And still, no matter what you do, they still seep into your life, even just a little bit. And it hurts, dearly. Because even a little bit of the person who broke your heart is a lot to take.

Unless you unfriend and block and erase every single person with whom you both have a mutual relationship, you will still be subjected to whiffs and glimpses of your ex that feel like a slap in the face. Because no matter what, sometimes they’re going to show up in a friend-of-a-friend’s Instagram photo, or in the background of somebody’s Snapchat story at a party that many of your friends are attending. Or they’ll be tagged in a status. Or included on the event list of somebody’s birthday dinner. There are an infinite number of ways that they will appear, seemingly effortlessly, back into your life.

And your stomach will flip and your heart will race and you will feel more nauseous than you’ve ever felt in your life. All from one little picture or post or tag.

Your instinct is probably to shield, to guard, to avoid them in any way whatsoever, because how can you possibly move on from someone if there are pieces of them everywhere you go? This instinct makes sense. It is logical, it’s normal.
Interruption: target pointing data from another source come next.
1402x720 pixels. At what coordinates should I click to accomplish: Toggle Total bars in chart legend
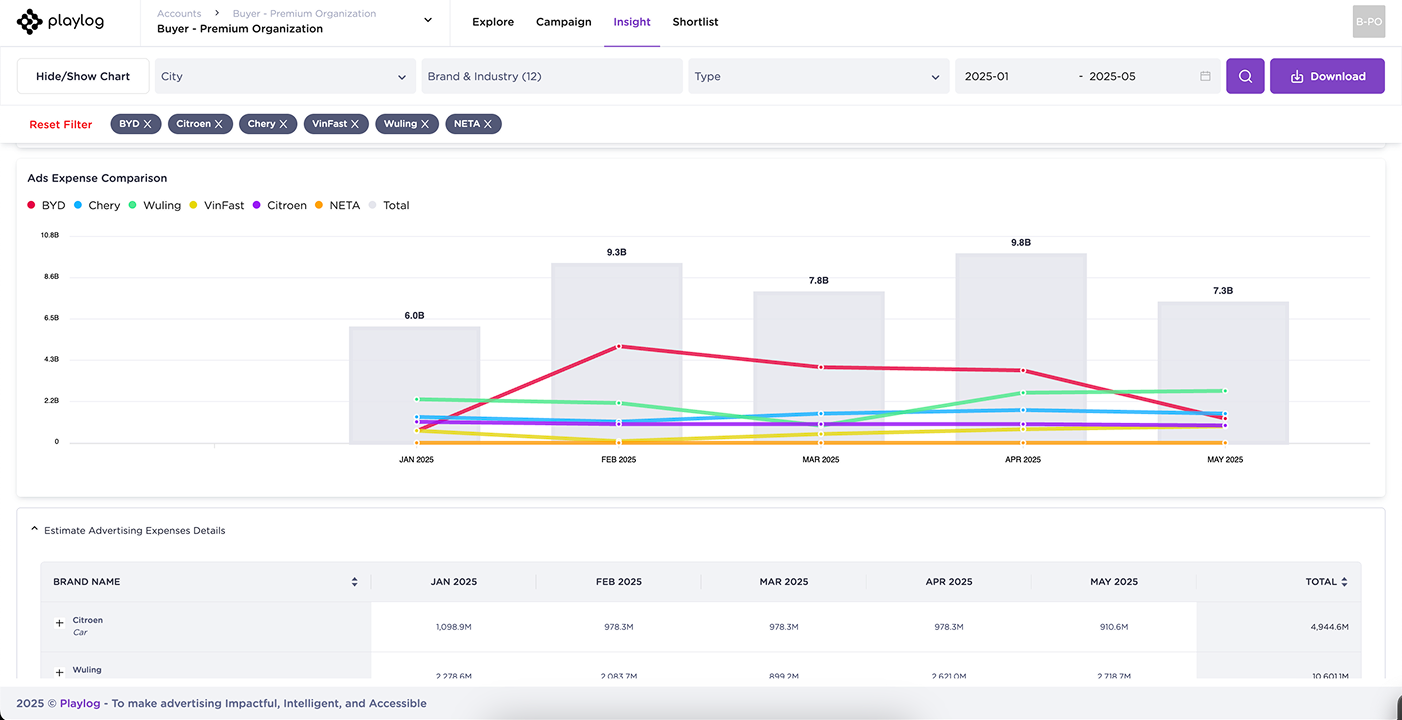tap(389, 205)
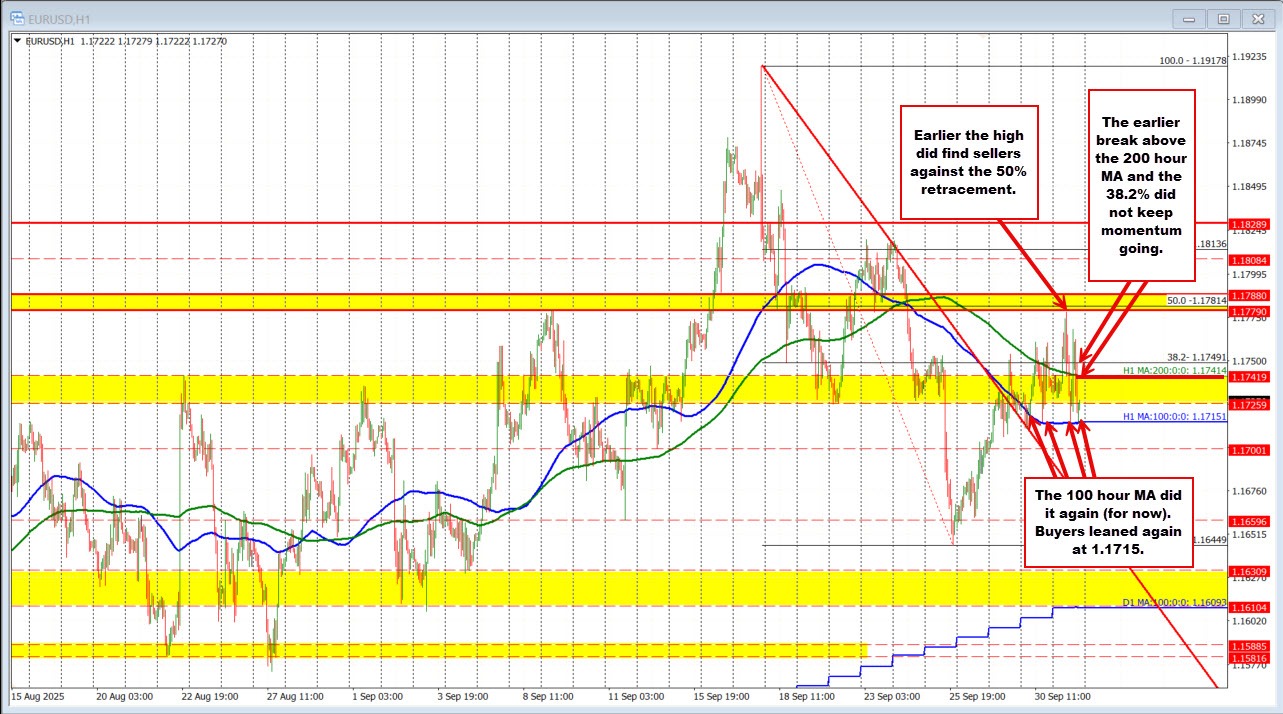Click the D1 MA:100 1.16093 indicator label
This screenshot has height=714, width=1283.
tap(1159, 601)
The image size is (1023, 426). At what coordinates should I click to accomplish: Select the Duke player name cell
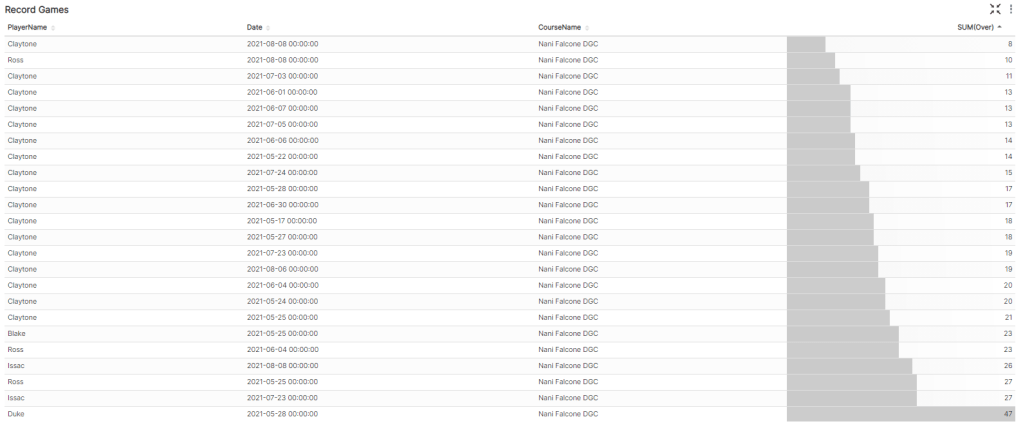pyautogui.click(x=16, y=413)
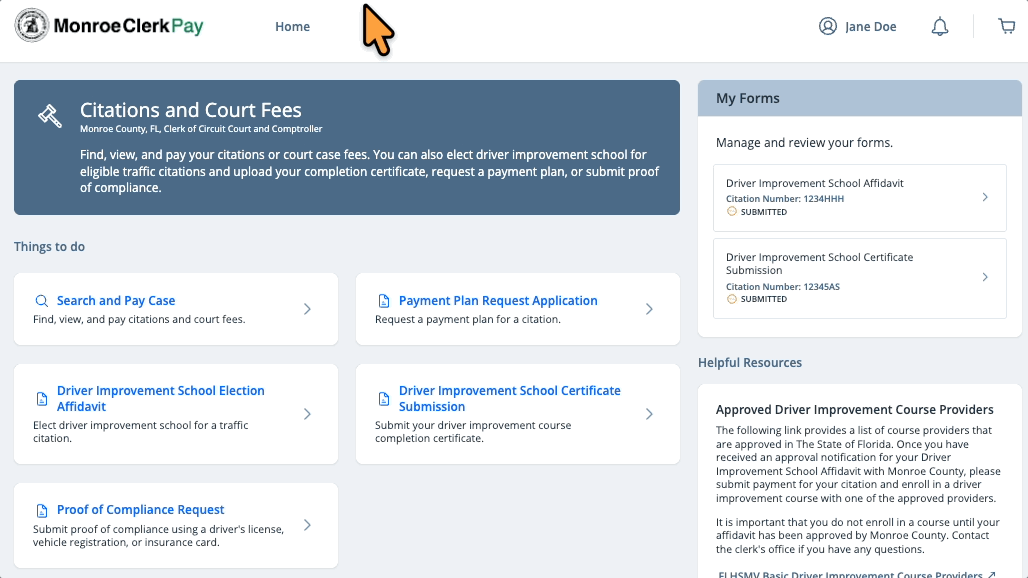Open the notifications bell
This screenshot has height=578, width=1028.
click(x=939, y=27)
Sometimes it works.

But sometimes it doesn’t.

Sometimes, due to your social circumstances or to the mutual friends that neither of you is willing to lose or the close work environments in which you work, it is impossible to erase all traces of them from your life.

Sometimes, because we are in the age where it seems like every single person shares every single thing possible – they are going to heavily exist and live and breathe in the same world that you do.

Sometimes, avoiding them at all costs doesn’t work. Sometimes, what you need to do is learn how to let go of them when they are right in front of you.

It’s not easy, it’s not pretty, it’s not an inspirational story that would work in a 120-minute rom-com format. What it is is looking your heartbreak in the face and refusing to let it make you smaller. It’s taking your pain and learning how to live within it, instead of around it. Learning how to continue to work and play and spend time with friends and loved ones and travel and explore and do all the things you used to do when you were happy, and still doing these things now, even though you feel like an empty vessel who’s carrying out these actions merely from muscle memory.

There’s power in looking your pain in the face. In grabbing hold of it instead of trying to pretend like it’s not there, and realizing that, even though this is one of the most excruciating things you’ve ever been through, you’re still alive. You’re still breathing, and doing. And you’re also seeing a side of yourself that you didn’t know existed. A side that’s capable of keeping yourself going, even in the midst of complete and utter heartbreak. It’s a side of you that you would have never even known existed if everything was happy and perfect in your world.

Sometimes letting go of an ex has nothing to do with them – with avoiding them and hiding from them and blocking them. It certainly helps, obviously.

But sometimes, what it’s really about, is realizing exactly how much you are capable of, even when your world has (temporarily) gone dark.